━━━━━ Data for this task ━━━━━

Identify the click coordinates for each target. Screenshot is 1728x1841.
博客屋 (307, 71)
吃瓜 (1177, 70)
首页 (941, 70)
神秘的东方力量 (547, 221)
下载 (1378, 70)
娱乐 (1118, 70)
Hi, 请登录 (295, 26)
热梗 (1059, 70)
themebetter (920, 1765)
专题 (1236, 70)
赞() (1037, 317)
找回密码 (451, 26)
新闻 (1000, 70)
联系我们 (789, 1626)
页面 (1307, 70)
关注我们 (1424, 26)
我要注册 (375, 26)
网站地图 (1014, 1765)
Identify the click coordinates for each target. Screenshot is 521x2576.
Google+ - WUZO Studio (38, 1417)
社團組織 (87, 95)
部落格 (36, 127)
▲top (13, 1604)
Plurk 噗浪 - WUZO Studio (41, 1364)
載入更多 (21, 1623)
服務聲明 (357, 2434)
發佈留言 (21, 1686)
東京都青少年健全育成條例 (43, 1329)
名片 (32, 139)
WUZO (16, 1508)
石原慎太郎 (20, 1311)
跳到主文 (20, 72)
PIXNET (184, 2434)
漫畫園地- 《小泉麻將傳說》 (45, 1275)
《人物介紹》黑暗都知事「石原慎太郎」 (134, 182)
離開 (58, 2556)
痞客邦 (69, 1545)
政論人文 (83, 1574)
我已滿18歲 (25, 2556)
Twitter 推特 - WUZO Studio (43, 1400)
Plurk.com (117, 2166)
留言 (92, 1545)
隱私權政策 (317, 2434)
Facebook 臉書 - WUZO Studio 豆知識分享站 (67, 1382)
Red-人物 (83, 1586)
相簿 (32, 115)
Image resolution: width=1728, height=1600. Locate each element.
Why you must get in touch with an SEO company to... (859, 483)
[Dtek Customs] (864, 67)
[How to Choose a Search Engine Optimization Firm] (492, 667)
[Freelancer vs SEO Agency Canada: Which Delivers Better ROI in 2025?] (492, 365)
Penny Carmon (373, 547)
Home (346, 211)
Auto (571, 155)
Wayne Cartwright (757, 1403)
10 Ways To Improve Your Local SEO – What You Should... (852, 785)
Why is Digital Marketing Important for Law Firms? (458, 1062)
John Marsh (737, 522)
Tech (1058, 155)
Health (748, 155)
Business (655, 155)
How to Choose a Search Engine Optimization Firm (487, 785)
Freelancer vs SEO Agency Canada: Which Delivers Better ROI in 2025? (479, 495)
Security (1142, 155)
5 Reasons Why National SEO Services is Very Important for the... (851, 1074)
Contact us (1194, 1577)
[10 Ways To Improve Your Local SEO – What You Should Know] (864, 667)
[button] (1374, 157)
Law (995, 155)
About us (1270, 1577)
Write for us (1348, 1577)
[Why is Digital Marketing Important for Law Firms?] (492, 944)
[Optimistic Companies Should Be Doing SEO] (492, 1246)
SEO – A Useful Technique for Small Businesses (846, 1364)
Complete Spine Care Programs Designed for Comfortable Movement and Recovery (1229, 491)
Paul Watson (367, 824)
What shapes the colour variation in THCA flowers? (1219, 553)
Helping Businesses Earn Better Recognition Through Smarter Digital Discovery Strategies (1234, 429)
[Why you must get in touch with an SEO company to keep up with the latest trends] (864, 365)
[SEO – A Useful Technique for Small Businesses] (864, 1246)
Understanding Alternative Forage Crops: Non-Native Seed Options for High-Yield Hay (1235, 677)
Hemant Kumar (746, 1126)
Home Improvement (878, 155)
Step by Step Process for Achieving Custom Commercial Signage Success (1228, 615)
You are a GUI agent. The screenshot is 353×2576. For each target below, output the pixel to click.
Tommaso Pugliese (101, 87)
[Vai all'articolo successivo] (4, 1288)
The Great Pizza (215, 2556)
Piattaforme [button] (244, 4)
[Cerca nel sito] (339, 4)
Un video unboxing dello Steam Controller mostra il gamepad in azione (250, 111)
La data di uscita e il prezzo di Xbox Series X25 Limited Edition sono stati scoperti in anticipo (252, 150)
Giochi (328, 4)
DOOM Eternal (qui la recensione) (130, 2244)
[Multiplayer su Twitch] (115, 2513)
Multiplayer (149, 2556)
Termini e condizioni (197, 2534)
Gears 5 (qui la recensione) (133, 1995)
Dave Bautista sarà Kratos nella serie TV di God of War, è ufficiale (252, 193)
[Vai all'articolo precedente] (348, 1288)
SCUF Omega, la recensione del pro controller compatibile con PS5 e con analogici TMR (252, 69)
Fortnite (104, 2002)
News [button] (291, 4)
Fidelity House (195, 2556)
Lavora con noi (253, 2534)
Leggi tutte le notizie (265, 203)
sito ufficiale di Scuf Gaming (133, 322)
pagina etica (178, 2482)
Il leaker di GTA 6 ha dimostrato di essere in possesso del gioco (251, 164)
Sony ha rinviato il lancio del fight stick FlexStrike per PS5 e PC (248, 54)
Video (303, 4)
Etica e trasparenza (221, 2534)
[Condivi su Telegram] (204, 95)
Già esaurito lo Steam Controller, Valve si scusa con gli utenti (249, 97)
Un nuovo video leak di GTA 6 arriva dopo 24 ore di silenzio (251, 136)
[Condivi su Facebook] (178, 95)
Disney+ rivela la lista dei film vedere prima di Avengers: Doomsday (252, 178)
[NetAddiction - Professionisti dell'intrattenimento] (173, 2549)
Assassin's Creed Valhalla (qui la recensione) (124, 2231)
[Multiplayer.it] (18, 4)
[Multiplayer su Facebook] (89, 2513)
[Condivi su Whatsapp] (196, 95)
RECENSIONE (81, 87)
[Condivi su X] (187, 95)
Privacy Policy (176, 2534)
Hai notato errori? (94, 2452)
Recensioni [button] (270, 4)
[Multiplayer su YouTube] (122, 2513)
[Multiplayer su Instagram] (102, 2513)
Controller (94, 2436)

━━━━━

Brief: Using the entries above, output exactly the lines between the line holding "What shapes the" and the line holding "Step by Step", end lines included, and nothing more.

Reply:
What shapes the colour variation in THCA flowers? (1219, 553)
Helping Businesses Earn Better Recognition Through Smarter Digital Discovery Strategies (1234, 429)
[Why you must get in touch with an SEO company to keep up with the latest trends] (864, 365)
[SEO – A Useful Technique for Small Businesses] (864, 1246)
Understanding Alternative Forage Crops: Non-Native Seed Options for High-Yield Hay (1235, 677)
Hemant Kumar (746, 1126)
Home Improvement (878, 155)
Step by Step Process for Achieving Custom Commercial Signage Success (1228, 615)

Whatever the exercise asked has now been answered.